PHP to get text and images from docx

Question

I am parsing a docx using PHP to extract the images and text in order using the following code -

    $zip = zip_open($filename);
    if (!$zip || is_numeric($zip)) return false;

    while ($zip_entry = zip_read($zip)) {

        if (zip_entry_open($zip, $zip_entry) == FALSE) continue;

        $zipEntryName = zip_entry_name($zip_entry);
        /*if(preg_match("([^\s]+(\.(?i)(jpg|jpeg|png|gif|bmp))$)",$zipEntryName))
        {
            echo zip_entry_read($zip_entry, zip_entry_filesize($zip_entry));
        }*/
        if (strpos($zipEntryName, 'word/media') !== false)
        {
            # Removes 'word/media' prefix
            $imageName = substr($zipEntryName, 11);

            # Prevent EMF file extensions passing, as they are used by word rather than being manually placed
            if (substr($imageName, -3) == 'emf') continue;

            # Place the image assets into an array for future reference
            $imageAssets[$imageName] = array(
                'h' => 'auto',
                'w' => 'auto',
                'title' => $imageName,
                'id' => null,
                'data' => base64_encode(zip_entry_read($zip_entry, zip_entry_filesize($zip_entry))));
        }

        if ($zipEntryName != "word/document.xml") continue;

        $content .= zip_entry_read($zip_entry, zip_entry_filesize($zip_entry));

        zip_entry_close($zip_entry);
    }
    zip_close($zip);
    $content = str_replace('</w:r></w:p></w:tc><w:tc>', " ", $content);
    $content = str_replace('</w:r></w:p>', "\r\n", $content);
    $content = str_replace("\r\n", "\n", $content);
    $striped_content = strip_tags($content);

I am storing the files in an imageAssets array. The stripped content contains the entire text along with the image being converted to a random number. How do I map this number to the correct image.

_Directives_:
1. In the docx-parsing question, what array holds the extracted image files?
2. Print the part of the docx-parsing question that starts at "I am storing" and ends at "the correct image.".

_Recorded information_:

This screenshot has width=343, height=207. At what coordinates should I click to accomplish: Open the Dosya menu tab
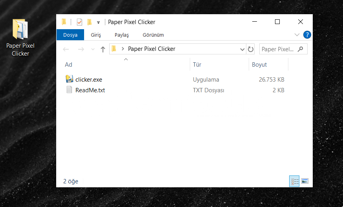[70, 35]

==

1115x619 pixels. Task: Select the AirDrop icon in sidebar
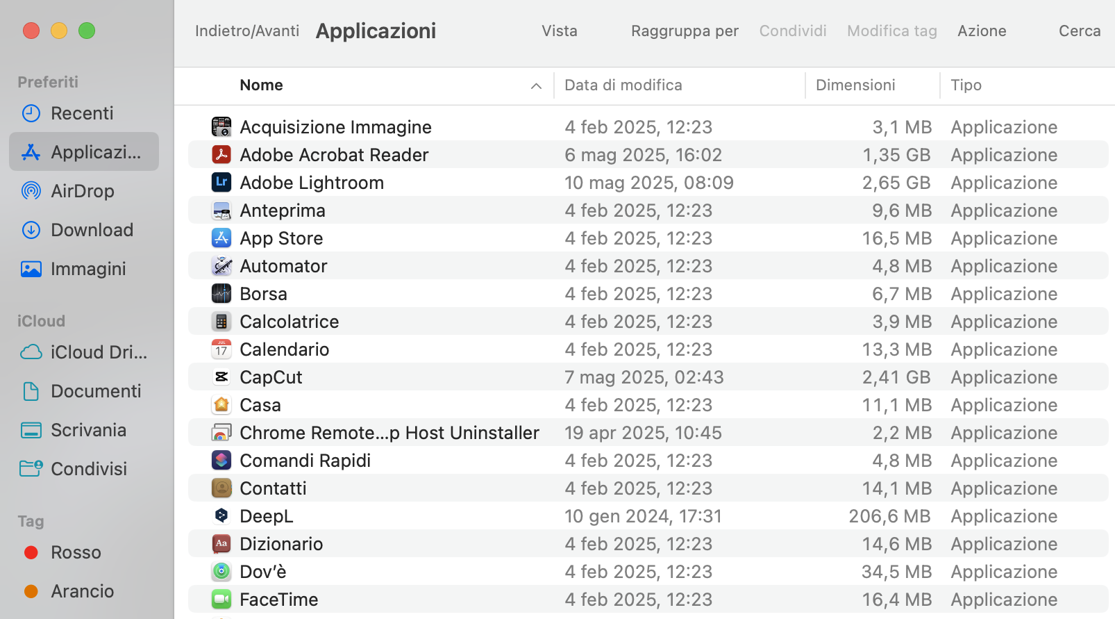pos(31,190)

--

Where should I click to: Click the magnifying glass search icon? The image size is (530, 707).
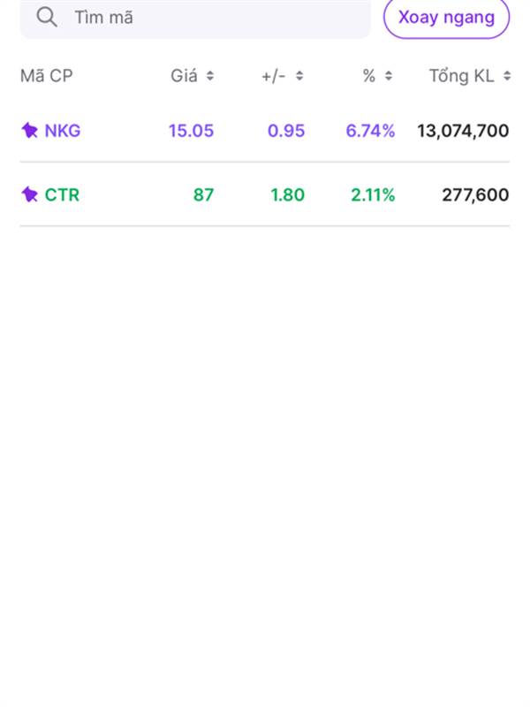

_Answers to the tasks_:
1. The imageAssets array.

2.
I am storing the files in an imageAssets array. The stripped content contains the entire text along with the image being converted to a random number. How do I map this number to the correct image.